Diagnosis, classification, and treatment of diabetes
Age of onset and body mass index are no longer a basis for classifying the cause
Andrew Farmer professor of general practice 1, Robin Fox general practitioner 2
1NIHR School for Primary Care Research, Department of Primary Health Care, University of Oxford, Oxford OX1 2ET, UK; 2The Health Centre,
Coker Close, Bicester, UK

A recent report from the Royal College of General Practitioners
and NHS Diabetes suggests that the diagnostic classification of
10-15% of patients with diabetes in general practice may be
inaccurate, and that this may have a considerable effect on
patient care.1 The report proposes a new approach to the
classification of different types of diabetes and calls for greater
efforts in checking the accuracy of diagnoses, along with efforts
to improve education and classification in primary care. Are
these concerns justified, and are the solutions proposed
practical?
The stereotypes of the older obese patient with gradually rising
blood glucose and the younger non-obese patient presenting
acutely and requiring immediate treatment with insulin are no
longer sufficient to classify people as having type 1 or type 2
diabetes. Conventional criteria for diagnosis include age of
diagnosis, presence of ketoacidosis, and body mass index.
However, with increasing obesity in younger people, the wider
use of insulin for type 2 diabetes, and an awareness of the
existence of genetic forms of diabetes, there is concern about
the risk of misclassification and misdiagnosis, with adverse
consequences. The report provides evidence that these concerns
are justified.
The report provides two strands of evidence that suggest an
important problem.

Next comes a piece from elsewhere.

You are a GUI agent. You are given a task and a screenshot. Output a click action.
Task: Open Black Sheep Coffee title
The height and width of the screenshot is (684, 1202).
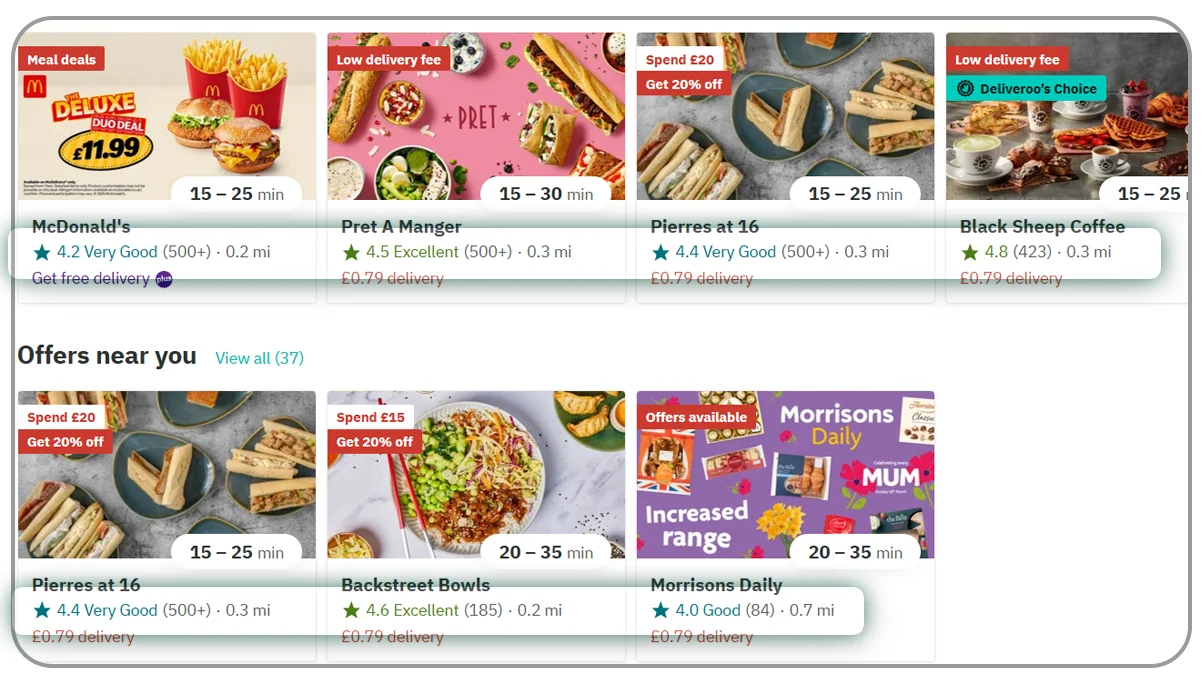[1042, 226]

The first is a systematic review on the
miscoding and misclassification of diabetes.2 Studies provided
examples of the misdiagnosis of type 1 diabetes as type 2,
leading to delays in starting insulin and inappropriate use of
oral antihyperglycaemic drugs.3 They also provided examples
of the mislabelling of type 2 diabetes as type 1, particularly in
those taking insulin, and the relabelling of type 1 diabetes as
type 2 diabetes in older people. Such errors may lead to incorrect
management decisions.
The second strand of evidence comes from a series of studies
that investigate the extent of misclassification in two research
databases and through an audit of computerised primary care
medical records.4 In a practice of 10 000 people, between 410
and 500 patients are likely to have diabetes. Between 60 and 65
of these patients will have some form of error that needs further
review. Seven to 16 of these patients will be misclassified—most
will be patients with type 2 diabetes who are recorded as having
type 1 diabetes. About 21 people will have been misdiagnosed
as having diabetes when they do not have diabetes at all, and
24-37 people will have been miscoded so that it is not possible
to determine what type of diabetes they have.

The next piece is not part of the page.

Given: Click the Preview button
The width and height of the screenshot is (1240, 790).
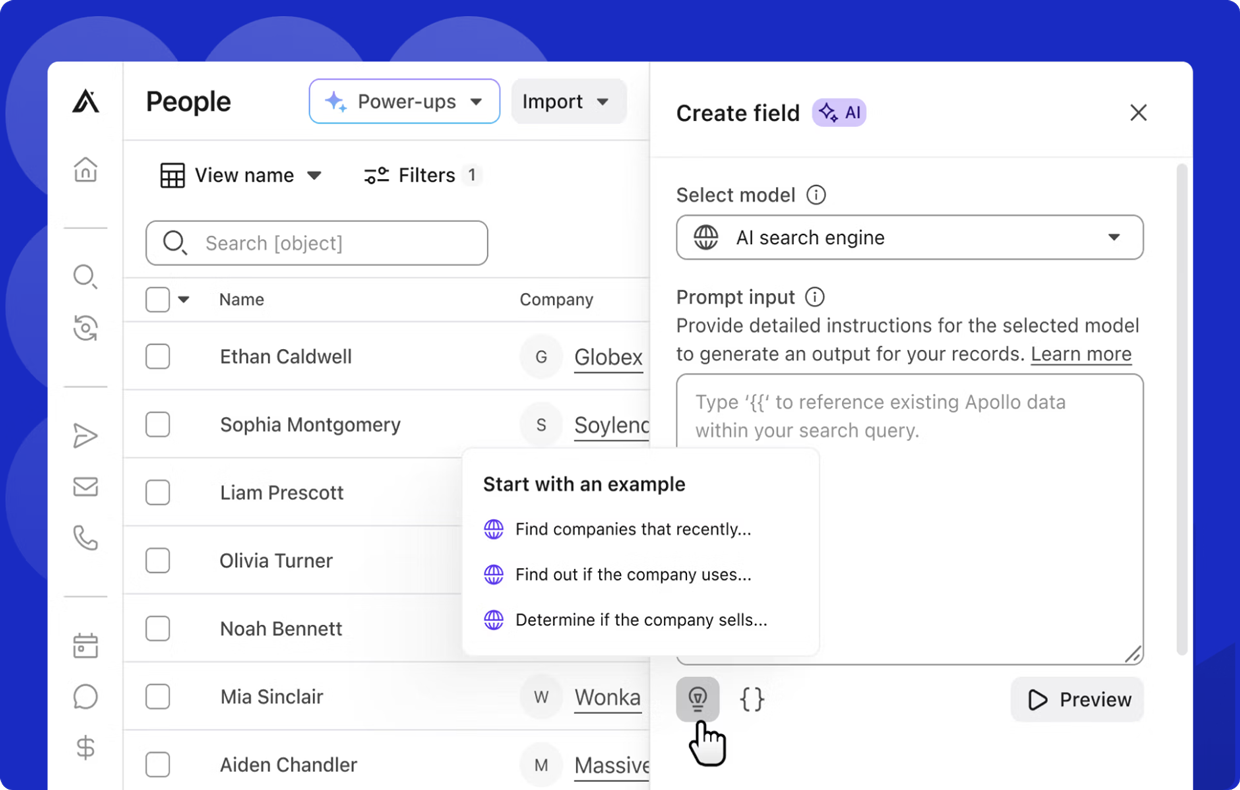Looking at the screenshot, I should click(x=1077, y=700).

The complexity of classifications based on the cause of diabetes
may contribute to the problem. Current guidelines define type
1 diabetes as an autoimmune disease and type 2 diabetes as a
condition with a relative deficit of insulin and insulin resistance.

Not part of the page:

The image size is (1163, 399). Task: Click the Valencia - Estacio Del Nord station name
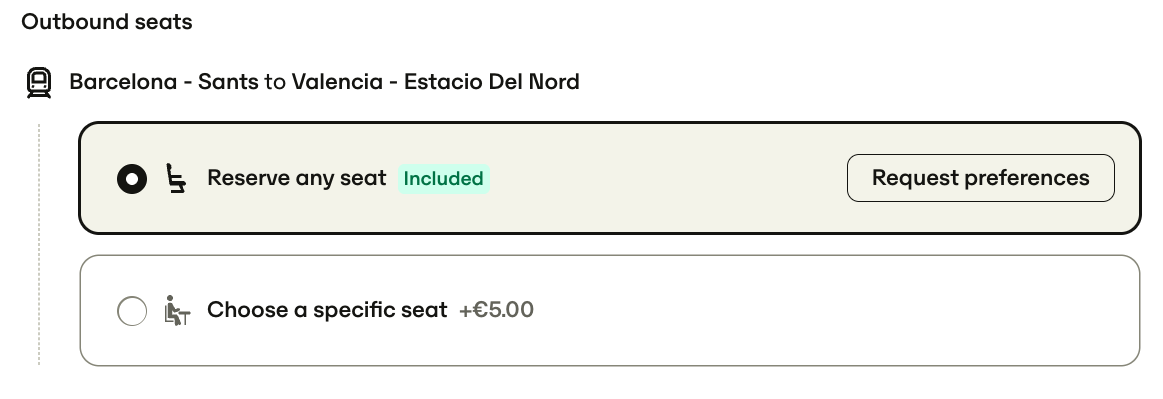tap(435, 82)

Nine further categories reflect genetic defects associated with
β cells and insulin action, pancreatic disease, endocrinopathies,
drugs, infections, immune mediated conditions, other genetic
conditions, and gestational diabetes.5 It is not currently feasible
to use this approach to classification for diagnostic testing. For
example, although it is possible to test for markers of the
autoimmune destruction of β cells, it is impractical to use the
results as a basis for treatment decisions because of both false
positive and false negative results. Specific tests are now
available for some forms of monogenic diabetes, but the costs
of using them routinely are prohibitive, and the continuing
discovery of further genetic variants means that negative testing
cannot confidently exclude the diagnosis. The report therefore
outlines a simplified categorisation based on clinical features
that provides a starting point for clinical staff when assessing
a patient.
The report sets out pragmatic guidelines for classifying diabetes
(figure).1 Diabetes is separated from non-diabetic
hyperglycaemia. A starting point is suggested for diagnosing
type 1 and type 2 diabetes, and the genetic and secondary forms
of diabetes are separated into broad categories. A category is
proposed for when the diagnosis is unclear, and continuing
review of the diagnosis over a period of time may lead to a
revised assessment.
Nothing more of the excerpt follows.